> [YOUR INSTRUCTIONS]: Your reply must contain exactly the lines running from the one with "Where should I click to: Click the red" to the last line of the entries below, both included, and no other lines.

> [GIVEN ENTRIES]:

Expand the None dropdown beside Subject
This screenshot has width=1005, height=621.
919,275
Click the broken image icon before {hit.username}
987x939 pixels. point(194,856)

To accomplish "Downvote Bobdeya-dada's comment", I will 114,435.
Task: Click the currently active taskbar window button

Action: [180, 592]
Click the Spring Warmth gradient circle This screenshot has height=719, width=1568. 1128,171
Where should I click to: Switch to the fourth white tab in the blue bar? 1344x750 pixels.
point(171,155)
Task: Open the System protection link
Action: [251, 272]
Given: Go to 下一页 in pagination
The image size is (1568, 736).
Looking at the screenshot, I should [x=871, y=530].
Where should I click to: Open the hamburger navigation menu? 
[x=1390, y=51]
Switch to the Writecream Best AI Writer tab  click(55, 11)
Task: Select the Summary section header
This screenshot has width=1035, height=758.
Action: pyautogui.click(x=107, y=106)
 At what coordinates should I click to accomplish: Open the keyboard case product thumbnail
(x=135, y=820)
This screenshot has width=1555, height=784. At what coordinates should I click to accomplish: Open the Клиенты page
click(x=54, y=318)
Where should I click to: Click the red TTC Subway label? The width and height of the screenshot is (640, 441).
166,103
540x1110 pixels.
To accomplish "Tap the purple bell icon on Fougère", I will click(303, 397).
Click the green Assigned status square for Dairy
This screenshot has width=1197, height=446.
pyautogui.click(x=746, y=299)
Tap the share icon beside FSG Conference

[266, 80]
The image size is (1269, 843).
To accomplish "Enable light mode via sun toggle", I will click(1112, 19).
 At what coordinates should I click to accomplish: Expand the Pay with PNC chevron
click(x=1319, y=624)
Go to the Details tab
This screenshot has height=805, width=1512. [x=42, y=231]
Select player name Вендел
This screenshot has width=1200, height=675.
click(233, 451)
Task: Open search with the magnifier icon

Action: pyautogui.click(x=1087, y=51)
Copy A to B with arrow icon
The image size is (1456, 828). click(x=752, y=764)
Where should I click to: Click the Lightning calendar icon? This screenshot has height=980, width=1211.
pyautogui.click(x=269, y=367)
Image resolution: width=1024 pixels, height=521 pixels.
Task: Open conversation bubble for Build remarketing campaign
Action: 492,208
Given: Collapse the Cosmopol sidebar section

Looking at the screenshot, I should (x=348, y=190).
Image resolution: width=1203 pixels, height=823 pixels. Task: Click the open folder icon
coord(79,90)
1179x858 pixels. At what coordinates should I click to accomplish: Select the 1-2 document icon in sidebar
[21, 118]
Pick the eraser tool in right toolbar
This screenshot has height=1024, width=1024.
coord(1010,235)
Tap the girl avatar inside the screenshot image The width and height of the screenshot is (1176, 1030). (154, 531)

> [RESPONSE FOR THIS EXERCISE]:
Where should I click to: Click the red TTC Subway label? The width and height of the screenshot is (640, 441).
166,103
540x1110 pixels.
To accomplish "Tap the purple bell icon on Fougère", I will click(303, 397).
Click the green Assigned status square for Dairy
This screenshot has width=1197, height=446.
pyautogui.click(x=746, y=299)
Tap the share icon beside FSG Conference

[266, 80]
The image size is (1269, 843).
To accomplish "Enable light mode via sun toggle", I will click(1112, 19).
 At what coordinates should I click to accomplish: Expand the Pay with PNC chevron
click(x=1319, y=624)
Go to the Details tab
This screenshot has height=805, width=1512. [x=42, y=231]
Select player name Вендел
This screenshot has width=1200, height=675.
click(233, 451)
Task: Open search with the magnifier icon

Action: pyautogui.click(x=1087, y=51)
Copy A to B with arrow icon
The image size is (1456, 828). click(x=752, y=764)
Where should I click to: Click the Lightning calendar icon? This screenshot has height=980, width=1211.
pyautogui.click(x=269, y=367)
Image resolution: width=1024 pixels, height=521 pixels.
Task: Open conversation bubble for Build remarketing campaign
Action: 492,208
Given: Collapse the Cosmopol sidebar section

Looking at the screenshot, I should (x=348, y=190).
Image resolution: width=1203 pixels, height=823 pixels. Task: Click the open folder icon
coord(79,90)
1179x858 pixels. At what coordinates should I click to accomplish: Select the 1-2 document icon in sidebar
[21, 118]
Pick the eraser tool in right toolbar
This screenshot has height=1024, width=1024.
coord(1010,235)
Tap the girl avatar inside the screenshot image The width and height of the screenshot is (1176, 1030). (154, 531)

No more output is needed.